WatchGuard has three tools to help diagnose if Sandworm malware affected your Firebox: Cyclops Blink Web Detector, WatchGuard System Manager Cyclops Blink Detector, and WatchGuard Cloud Cyclops Blink Detector. Use them to protect your software.

How to remediate your Firebox software

• Infected WatchGuard devices must be in recovery mode if you want to remediate the threat. Then you should use the WSM Quick Setup Wizard to upgrade to the latest Fireware version.
• After remediation, the only way to ensure a device is not re-infected is to build a new configuration file.
• To complete remediation, you must have physical access to the Firebox. If you cannot get it, you can use RapidDeploy or WatchGuard Cloud templates to start work on a new configuration file or configuration settings.

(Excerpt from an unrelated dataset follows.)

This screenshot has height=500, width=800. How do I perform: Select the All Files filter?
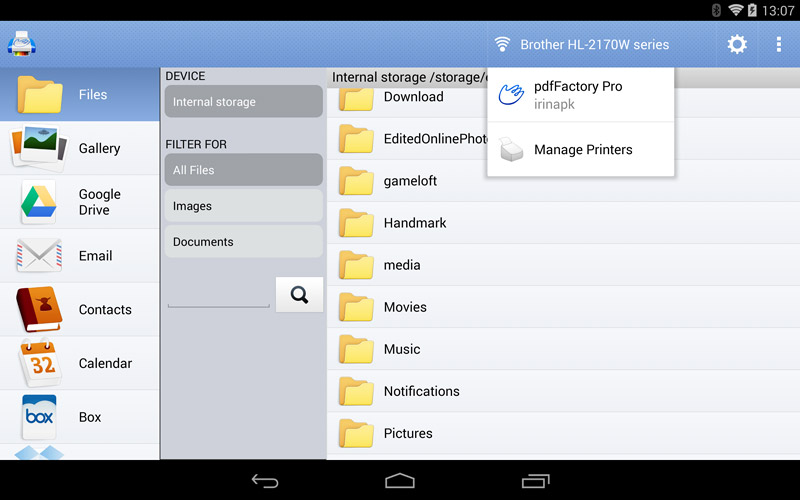[x=243, y=170]
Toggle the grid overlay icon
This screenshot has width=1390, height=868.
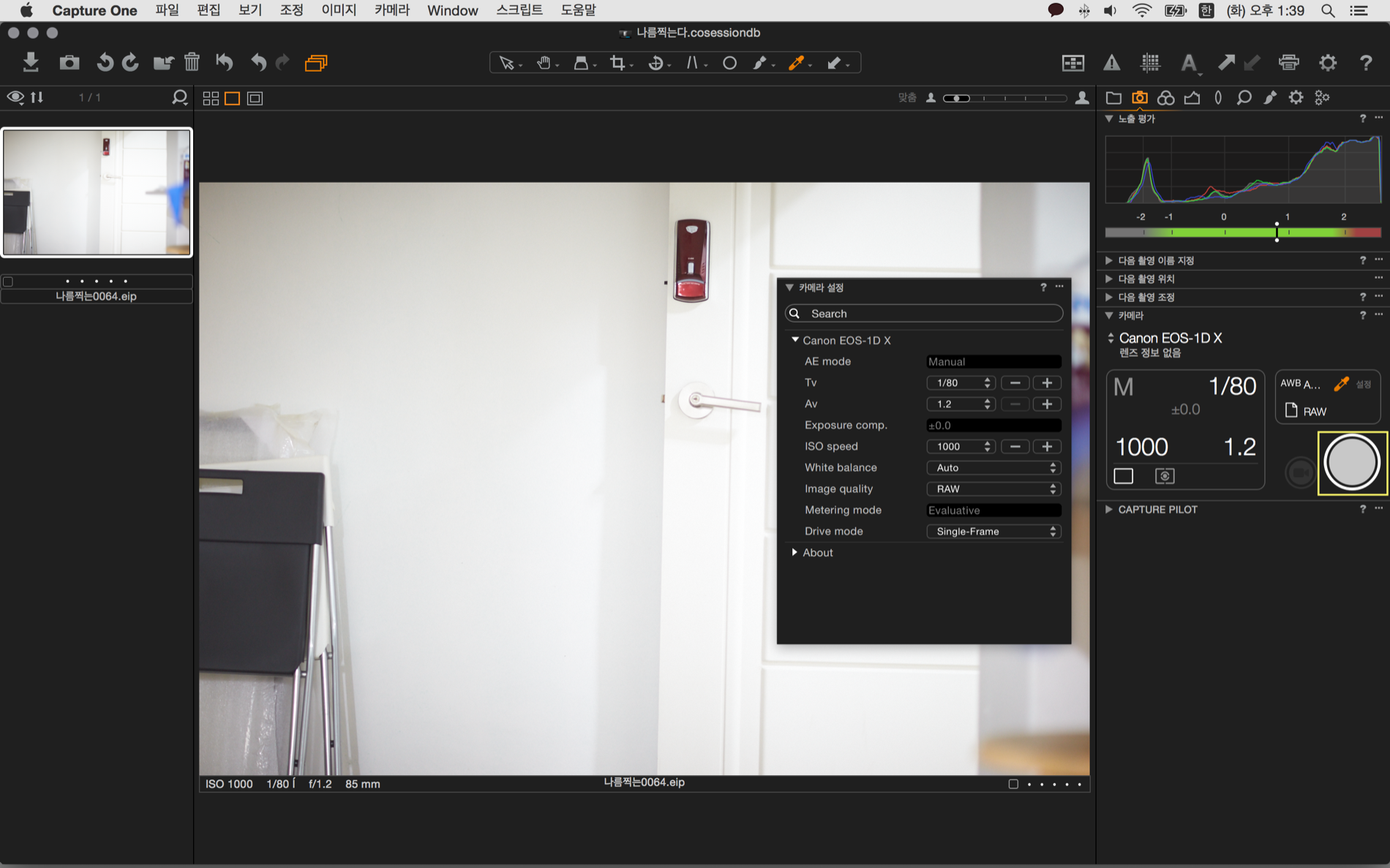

How to prevent Cyclops Blink infection

• Whether your Firebox was infected or not, it’s crucial to run the latest version of Fireware on your Firebox.
• Planning to update the Firebox “status” and “admin” passphrases regularly is also essential. You should have unique passwords for each Firebox you manage and change them frequently.
• Ensure the policies that control firewall management don’t allow unrestricted access to the Internet.

Investigate Cyclops Blink infection

If you suspect that Sandworm malware has infected your Firebox, use the steps outlined above to conduct a forensic investigation of your network and to protect it from future infections.